Was he threatening me? No, he was smiling.
Am I fearful of Pakistanis? No, all my barbers are Pakistani and I let them flash razors around my head all the time.
Why was I so afraid?
It was his big, yellow truck.
He was there to empty the septic tank and I knew that he had spent his day sucking out sewers… and now he wanted to shake my hand.
For many of you that wouldn’t be a problem, but Cindy sometimes accuses me of being “germophobic.” My response is that I’m not afraid of Germans, although I am pretty wary of Italians with super-spicy meatballs. She thinks I may have mysophobia, or the fear of contamination or germs.
I’m not afraid of germs, I just feel the same way about them that I do about heights—I have a very healthy respect.

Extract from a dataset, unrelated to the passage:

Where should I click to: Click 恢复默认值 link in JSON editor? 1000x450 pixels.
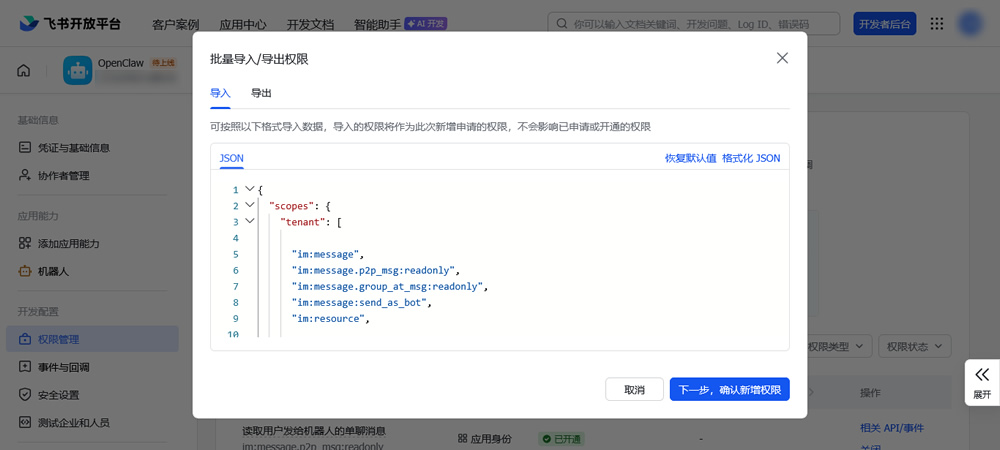[x=690, y=158]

Now he wanted me to shake his hand. I gulped.
The truth is, we miscalculate danger all the time. For example, one Noble prize winning psychologist asked people the question, “Are you more likely to die being eaten by a shark or by falling airplane parts?” nearly everyone thinks that sharks are the biggest danger. In fact, you are 30 times more likely to die from falling airplane parts than you are by a shark attack. I guess your chances of dying must skyrocket if you live on a beach near an airport.
This kind of miscalculation not only effects our vacation plans, but also our lives in interactions with people from other cultures. The problem is information and the fact that we bring familiar information to mind first and make decisions based on easy information instead of correct information.
Here are 3 pitfalls that we often fall into.
1. Availability Error-
That’s the problem in the shark/airplane question. A shark attack is big news, so we hear about it more, so it seems to happen more often. Unless we actually do the research, we feel like a shark attack is a greater danger.
I sometimes call it the fortune cookie problem. In America, most Chinese restaurants finish each meal with a fortune cookie. When Americans travel to China and eat real Chinese food, they are shocked not to get a fortune cookie. Fortune cookies are an American Chinese thing and not a real Chinese thing. (Wikipedia reference)
Error Correction: Do your research!
2. Confirmation Error-
Have you ever considered buying a certain brand of car and suddenly it seems that everyone is driving that kind of car? It may not actually be as popular as it seems. When we hold an idea or attitude, we are constantly seeking confirmation that we are correct and will grab onto small verifications that are really not proof at all.
Error Correction: Think objectively!
3. Out-Group Homogeneity Error-
Out-groups are people from a different group than ours. I am a male, so women are an out-group for men. I am an American, so Italians (and their super-spicy meatballs) are an out-group.
We tend to see people in our in-groups as very different, but people in our out-groups as being all the same. I’m sure not all New Yorkers are rude and and all Koreans like rice.
Error Correction: Notice differences!
Back to the Pakistani, I did shake his hand and was glad to make a new friend that day. I did, however, go in my house and wash my hands. Twice!